Cuisine : le goût amer des étoiles
Paule Masson
Mardi, 2 Février, 2016
L'Humanité
Le monde de la cuisine est sous le choc après le suicide présumé d’un grand chef, alors qu’hier le guide Michelin présentait son palmarès 2016 des restaurants distingués par ses inspecteurs.

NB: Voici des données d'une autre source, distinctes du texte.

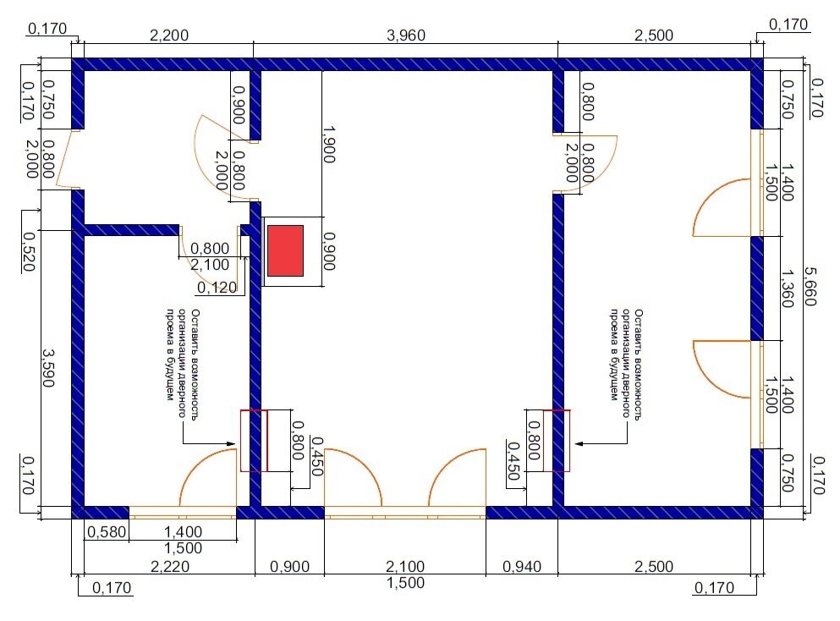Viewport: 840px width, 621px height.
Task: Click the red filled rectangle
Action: pos(286,250)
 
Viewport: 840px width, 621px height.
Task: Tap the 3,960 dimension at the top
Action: pos(405,36)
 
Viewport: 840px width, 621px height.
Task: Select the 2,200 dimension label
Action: pos(168,36)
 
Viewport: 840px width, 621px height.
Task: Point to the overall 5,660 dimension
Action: pos(810,287)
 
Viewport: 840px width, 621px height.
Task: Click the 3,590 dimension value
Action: pos(48,368)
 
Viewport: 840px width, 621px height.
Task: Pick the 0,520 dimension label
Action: pos(29,252)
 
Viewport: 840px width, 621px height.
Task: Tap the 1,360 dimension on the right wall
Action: pos(787,289)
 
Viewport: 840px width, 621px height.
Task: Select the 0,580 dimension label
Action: pos(107,532)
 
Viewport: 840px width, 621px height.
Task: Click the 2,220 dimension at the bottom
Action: pos(170,566)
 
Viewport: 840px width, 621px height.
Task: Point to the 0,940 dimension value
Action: pos(521,566)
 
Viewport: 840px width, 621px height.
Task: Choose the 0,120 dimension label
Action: pos(217,288)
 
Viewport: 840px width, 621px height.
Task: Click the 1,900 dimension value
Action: pos(329,145)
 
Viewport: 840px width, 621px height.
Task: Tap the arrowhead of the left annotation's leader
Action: pos(232,443)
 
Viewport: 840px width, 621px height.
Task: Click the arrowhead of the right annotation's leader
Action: pos(579,443)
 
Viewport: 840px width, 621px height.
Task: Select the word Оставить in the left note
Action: pos(195,327)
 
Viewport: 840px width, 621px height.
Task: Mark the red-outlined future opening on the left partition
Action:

La fête promettait d’être belle. Le palmarès du guide Michelin n’a, cette année, fait l’objet d’aucune fuite. Le petit guide rouge s’est même offert un sérieux relookage pour l’occasion. Mais la grand-messe annuelle de remise des récompenses à Paris a dû s’ouvrir par une minute de silence, en hommage au suicide présumé d’un des leurs, lundi soir. Le chef franco-suisse triplement étoilé Benoît Violier qui, à 44 ans, dirigeait le restaurant de l’Hôtel de ville, à Crissier, en Suisse, aurait mis fin à ses jours « à l’aide d’une arme à feu », a indiqué la police locale. Voilà qui est venu ranimer le souvenir encore vivace du suicide de Bernard Loiseau, en 2003, et la polémique sur la peur de perdre une étoile dans l’explication de son geste. Ironie du sort, le restaurant du chef disparu perd cette année une étoile.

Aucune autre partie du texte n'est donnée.